Getting early intervention for autism has a long-term effect on your child’s progress, helping to improve their behavior, language ability, and social skills.

If you have any questions about autism symptoms, the team at MindSet is here to help. Read on to learn more about the early signs and red-flag behaviors.

Autism, regression, and developmental milestones

The autism symptoms that appear vary depending on the person’s age and how severely they’re affected by autism.

Though symptoms are present from birth for most children with autism, studies have indicated that 15%-40% of those with autism develop normally for the first two years of life and then suddenly regress.

Now many experts realize that regression isn’t as clear cut. In fact, it’s more accurate to say that virtually all children with autism regress or lose skills at varying rates and to different degrees.

Why is this important? Because any time your child loses developmental skills, you should consider it to be a potential sign of autism.

You should also keep an eye on developmental milestones. Many children with autism — but not all — miss some of their expected milestones. If you notice a problem in your child’s development, such as a delay in speaking, it’s time to schedule an assessment.

Earliest signs of autism

On average, parents first talk with their health care provider about autism-related concerns when their child is around the age of two. And autism is typically diagnosed when children are a little over 4 years old.

However, the signs of autism often appear much earlier, as they’re noticeable by 18 months in many children. In other words, there’s a lot of variability, so it helps to be aware of the earliest signs of autism and trust your instincts if something doesn’t seem right.

You should suspect autism if your baby or toddler doesn’t:

  • Make eye contact with you, such as when feeding or talking
  • Respond to their name or the sound of your voice
  • Follow your gesture when you point things out
  • Point at something of interest
  • Make noises to get your attention
  • Respond to cuddling
  • Reach to be picked up
  • Play with you or others
  • Share other people’s interests

You may also notice that your child doesn’t seem to notice or care if you’re hurt or upset.

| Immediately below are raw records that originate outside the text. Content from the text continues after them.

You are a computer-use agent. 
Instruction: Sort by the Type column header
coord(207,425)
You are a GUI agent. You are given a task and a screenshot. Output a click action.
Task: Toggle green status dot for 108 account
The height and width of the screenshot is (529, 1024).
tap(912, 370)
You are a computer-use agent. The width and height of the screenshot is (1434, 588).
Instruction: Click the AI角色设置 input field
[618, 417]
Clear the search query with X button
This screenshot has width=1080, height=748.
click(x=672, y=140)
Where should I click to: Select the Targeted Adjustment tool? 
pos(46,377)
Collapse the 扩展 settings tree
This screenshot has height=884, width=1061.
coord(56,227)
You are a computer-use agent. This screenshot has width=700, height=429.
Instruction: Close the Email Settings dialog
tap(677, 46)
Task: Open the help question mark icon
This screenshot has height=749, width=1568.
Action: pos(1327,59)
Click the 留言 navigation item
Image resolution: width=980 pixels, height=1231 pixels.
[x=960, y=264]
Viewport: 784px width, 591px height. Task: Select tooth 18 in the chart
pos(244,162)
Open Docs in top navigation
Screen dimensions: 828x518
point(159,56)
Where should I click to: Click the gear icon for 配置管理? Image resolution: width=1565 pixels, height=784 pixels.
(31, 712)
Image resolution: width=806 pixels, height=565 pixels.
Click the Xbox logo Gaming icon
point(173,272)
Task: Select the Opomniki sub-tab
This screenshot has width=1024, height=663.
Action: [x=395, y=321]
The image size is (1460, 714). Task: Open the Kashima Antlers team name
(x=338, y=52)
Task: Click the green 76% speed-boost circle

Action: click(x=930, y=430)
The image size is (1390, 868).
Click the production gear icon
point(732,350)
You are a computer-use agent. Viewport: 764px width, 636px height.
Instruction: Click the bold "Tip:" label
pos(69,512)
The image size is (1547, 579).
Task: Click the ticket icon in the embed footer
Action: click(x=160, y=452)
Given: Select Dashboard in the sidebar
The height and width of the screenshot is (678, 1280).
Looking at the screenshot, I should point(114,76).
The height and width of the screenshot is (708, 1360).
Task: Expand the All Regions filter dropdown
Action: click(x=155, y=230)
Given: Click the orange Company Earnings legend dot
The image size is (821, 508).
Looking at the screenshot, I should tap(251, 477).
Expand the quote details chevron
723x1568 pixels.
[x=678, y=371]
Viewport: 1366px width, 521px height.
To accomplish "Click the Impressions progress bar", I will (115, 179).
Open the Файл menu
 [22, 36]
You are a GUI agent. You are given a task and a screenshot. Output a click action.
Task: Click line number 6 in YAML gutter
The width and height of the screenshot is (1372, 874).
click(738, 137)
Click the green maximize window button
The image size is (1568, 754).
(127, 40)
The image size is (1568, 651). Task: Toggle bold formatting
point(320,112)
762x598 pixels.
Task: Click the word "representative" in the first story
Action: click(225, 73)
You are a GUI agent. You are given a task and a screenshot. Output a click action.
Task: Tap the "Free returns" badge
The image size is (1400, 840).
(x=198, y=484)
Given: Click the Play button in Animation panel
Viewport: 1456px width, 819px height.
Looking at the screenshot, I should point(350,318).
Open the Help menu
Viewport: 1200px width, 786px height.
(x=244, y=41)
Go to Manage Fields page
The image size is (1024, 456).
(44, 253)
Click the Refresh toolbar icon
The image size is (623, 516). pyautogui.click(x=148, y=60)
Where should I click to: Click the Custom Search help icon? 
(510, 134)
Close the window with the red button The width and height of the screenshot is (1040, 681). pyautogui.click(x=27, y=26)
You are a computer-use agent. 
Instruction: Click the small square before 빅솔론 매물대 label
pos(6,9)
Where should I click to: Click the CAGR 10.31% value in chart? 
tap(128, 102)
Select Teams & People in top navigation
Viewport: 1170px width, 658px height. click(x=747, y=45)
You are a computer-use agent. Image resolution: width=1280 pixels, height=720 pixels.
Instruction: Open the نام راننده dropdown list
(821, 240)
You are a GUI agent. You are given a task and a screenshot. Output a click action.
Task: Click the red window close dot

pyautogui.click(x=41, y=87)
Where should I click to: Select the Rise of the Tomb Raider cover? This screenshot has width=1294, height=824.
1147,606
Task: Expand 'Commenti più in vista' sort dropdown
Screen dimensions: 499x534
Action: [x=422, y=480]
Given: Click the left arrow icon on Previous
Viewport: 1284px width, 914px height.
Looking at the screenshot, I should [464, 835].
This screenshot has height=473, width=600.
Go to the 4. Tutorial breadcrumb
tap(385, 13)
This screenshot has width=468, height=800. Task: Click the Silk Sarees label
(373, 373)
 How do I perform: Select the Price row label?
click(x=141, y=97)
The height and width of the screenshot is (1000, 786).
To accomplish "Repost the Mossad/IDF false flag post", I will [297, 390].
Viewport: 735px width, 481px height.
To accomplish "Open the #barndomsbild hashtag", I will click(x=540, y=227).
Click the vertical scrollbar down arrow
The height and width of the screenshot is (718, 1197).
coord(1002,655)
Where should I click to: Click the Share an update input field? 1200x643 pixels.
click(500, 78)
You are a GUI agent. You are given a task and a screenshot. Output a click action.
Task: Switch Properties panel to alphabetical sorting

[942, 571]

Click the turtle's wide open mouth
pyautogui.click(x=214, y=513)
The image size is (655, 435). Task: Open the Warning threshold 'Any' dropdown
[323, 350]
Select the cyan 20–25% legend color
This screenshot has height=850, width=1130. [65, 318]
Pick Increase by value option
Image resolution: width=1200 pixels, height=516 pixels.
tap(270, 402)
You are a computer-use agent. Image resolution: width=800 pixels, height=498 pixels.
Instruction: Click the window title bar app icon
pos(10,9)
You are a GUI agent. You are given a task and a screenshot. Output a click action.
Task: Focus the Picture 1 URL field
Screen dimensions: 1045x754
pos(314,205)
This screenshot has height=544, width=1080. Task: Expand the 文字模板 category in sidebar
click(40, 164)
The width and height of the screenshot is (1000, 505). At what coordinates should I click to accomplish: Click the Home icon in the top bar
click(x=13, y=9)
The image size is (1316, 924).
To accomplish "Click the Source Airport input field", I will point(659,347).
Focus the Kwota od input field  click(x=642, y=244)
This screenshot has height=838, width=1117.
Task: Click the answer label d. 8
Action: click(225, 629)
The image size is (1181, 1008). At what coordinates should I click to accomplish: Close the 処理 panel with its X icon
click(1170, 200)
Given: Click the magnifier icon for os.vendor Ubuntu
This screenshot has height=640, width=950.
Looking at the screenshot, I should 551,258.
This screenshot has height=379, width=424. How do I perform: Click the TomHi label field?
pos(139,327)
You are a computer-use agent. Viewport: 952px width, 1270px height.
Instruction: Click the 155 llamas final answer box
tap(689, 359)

Autism signs in toddlers and preschoolers

As your child gets older and starts becoming more social — or at least, has more opportunities to play with others — you may notice other symptoms.

Your child may:

  • Develop repetitive movements (rocking or hand flapping)
  • Not engage in imaginary play
  • Not want to play or interact with other children
  • Not tolerate being near other children
  • Repeat the same words or phrases
  • Keep watching the same show or movie
  • Resist changes in their routine, food, or surroundings
  • Have an intense reaction to sounds, smells, tastes, textures, and lights
  • Play with toys in unusual ways

Playing with toys in an unusual way means they may line up their toys or focus on one part of a toy rather than the whole toy.

How TMS helps autism

Transcranial magnetic stimulation (TMS) uses magnetic impulses to boost nerve activity in the brain. A series of TMS treatments can produce a long-lasting improvement in brain activity (brainwaves), which, in turn, balances brain chemicals.

People diagnosed with autism have different brainwave patterns compared with those who don’t have autism. As TMS restores typical brainwave and nerve activity, it may also improve autism symptoms.

Though TMS is still an experimental treatment for autism, it has been safely used in children and it shows incredible promise for improving repetitive behaviors, attention, and other autism challenges.

TMS therapy also improves psychological conditions associated with autism, such as depression and anxiety.